Monday, December 10, 2012

Scalable Graph Processing: Comparing Giraph, Titan, Faunus

A couple of open-source, scalable graph processing frameworks were released this year: Giraph, Titan, and Faunus. All of them support distributed processing of graphs across a cluster of multiple machines. What then is the difference between them? Actually, there are huge differences related to the types of queries they support, as well as how graphs are stored and their APIs.

Titan, for concurrent transaction processing (OLTP) 

Titan is optimized for handling thousands of concurrent transactions against massive, dynamic, complex graphs. As such, it really fills a niche in the distributed graph landscape. Titan works best with multiple short, local queries, that start at one vertex and query the local neighborhood around it, as opposed to global queries against an entire graph. An example use case would be a graph representation of a social network like Twitter, where a node represented either a user or a tweet, and edges linked a user to the users and tweets that they followed. In this case, the concurrent transactions would include reads, such as a user reading their tweet stream, as well as writes: any new tweet or user, or a new "follow" edge. In fact, this experiment by Aurelius shows how Titan achieves up to ten thousand transactions per second on a six-node EC2 cluster.

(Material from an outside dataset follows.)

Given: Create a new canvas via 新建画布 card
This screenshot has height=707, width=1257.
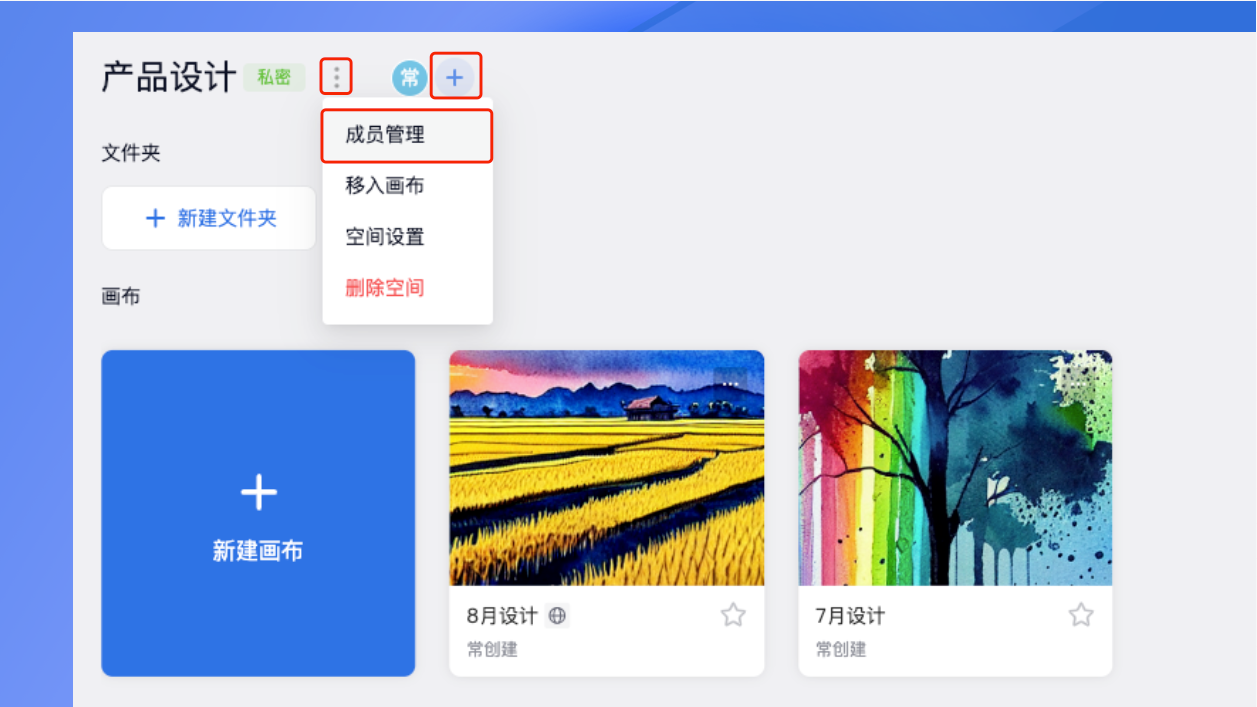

Titan's modular design: Cassandra/HBase and Gremlin

One big plus for Titan is instead of reinventing the wheel, it builds upon existing open-source projects. It cleanly abstracts out the distributed data store layer and thus can leverage either Cassandra or HBase for the underlying storage backend. On the application side, Titan implements the existing Tinkerpop Blueprints graph API, so that any existing libraries built to Blueprints will run on Titan. In particular, this means that one can quickly get started programming Titan through Gremlin, a popular graph DSL built on Groovy.



Giraph, for batch processing (OLAP)

Giraph, on the other hand, is optimized for batch processing of massive graphs. It was designed to speed up global graph analyses, especially iterative algorithms - like PageRank - that start from a set of vertices and take a series of adjacent hops out from those starting points, potentially touching all vertices in the graph. An example use case would be a graph representation of a social network, where an analysis might involve ranking all the people in the network based on their popularity with a link-based algorithm like PageRank.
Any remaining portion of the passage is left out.